The grandparent said "VC's never actually say no". I did the opposite of reinforce that. Every good VC will give you a version of the following if it's a "no":
1. It's a "no". (Clear, unambiguous.)
2. Here's why. (E.g. not believing in the space, issues with customer background or another part of due diligence.)
3. We make mistakes all the time and hope you prove us wrong. (I've pitched the partner at Sequoia who invested in FTX. His name's Alfred, super nice guy and fully aware that screwing up is part of his job. "No" isn't a value judgment.)
4. Happy to talk again for the next round. (If they're a multistage fund, e.g. you won't hear this from First Round.)

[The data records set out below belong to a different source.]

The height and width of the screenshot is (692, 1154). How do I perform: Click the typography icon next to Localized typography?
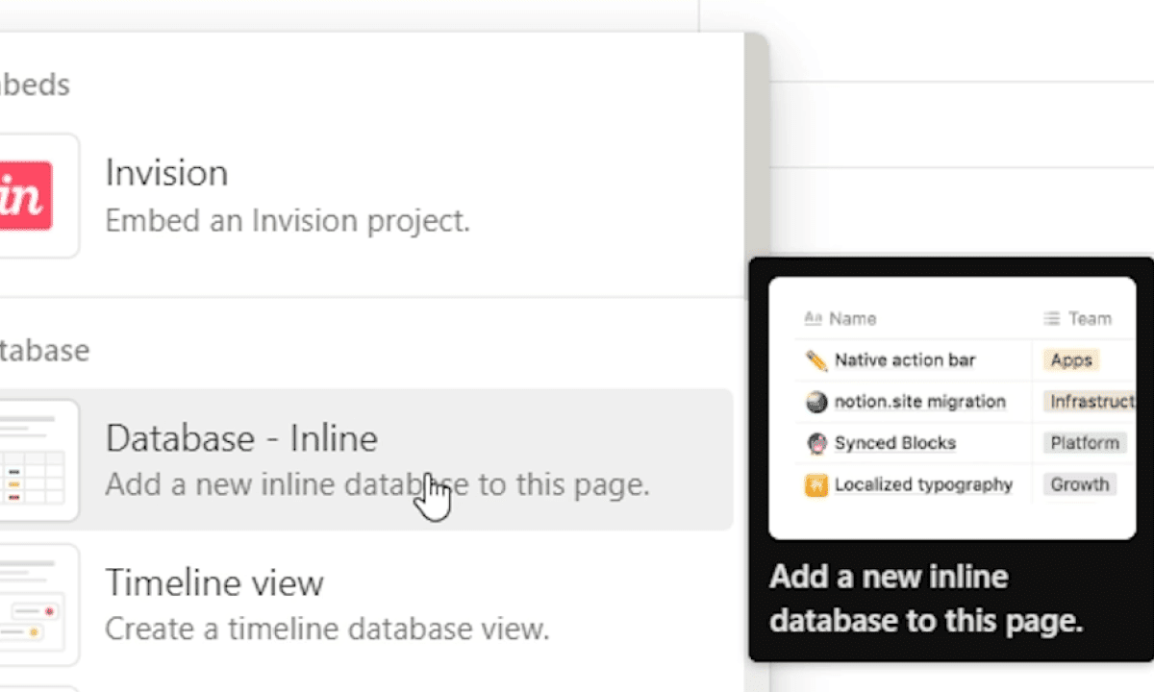[x=816, y=484]

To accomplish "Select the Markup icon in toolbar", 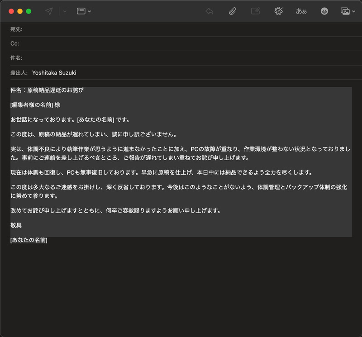I will tap(255, 11).
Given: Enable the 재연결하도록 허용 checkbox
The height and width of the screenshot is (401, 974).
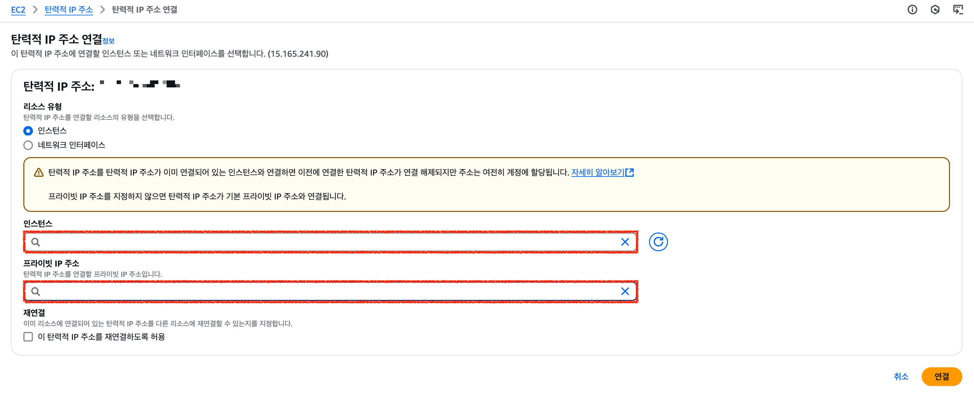Looking at the screenshot, I should 28,337.
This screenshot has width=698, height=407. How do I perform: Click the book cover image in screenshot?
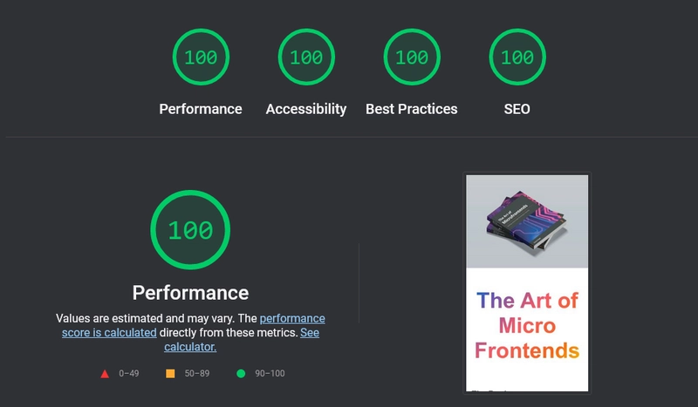coord(527,221)
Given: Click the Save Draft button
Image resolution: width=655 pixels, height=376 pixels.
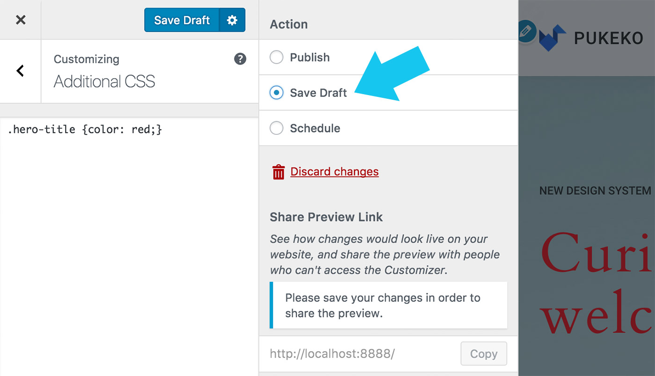Looking at the screenshot, I should (x=182, y=20).
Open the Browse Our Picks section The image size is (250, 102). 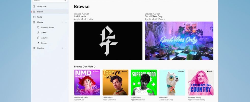coord(85,67)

It's all very predictable. The one real "why" you won't typically hear back on is strength of the founding team. They won't tell you when they think you're the problem. But product, space, GTM, basically anything else they're happy to dissect.
This is true for all of the firms that people have heard of. Of course there's a long tail of bad VCs, too, generally podunk firms few people ever encounter anyway. Avoid TechOperators out of Atlanta, for example.
People get pissed at entities that act irrationally, but the really good entities rarely act irrationally, and have a feedback loop to attempt to act as rational as possible.
But the people who are in the bottom 80% tend to match with others in the bottom 80% as well. And so this kind of story resonates well, to the tune of 200+ upvotes.
Not criticizing anyone, but it's a trap that people fall into, both founders and VCs, employees and employers. Where the perception of these entities is biased by inexperience.
Redpoint will also give you a straight no and share a lot of their rationale.
You can't be mad at the no because you learn so much from their response that you feel thankful.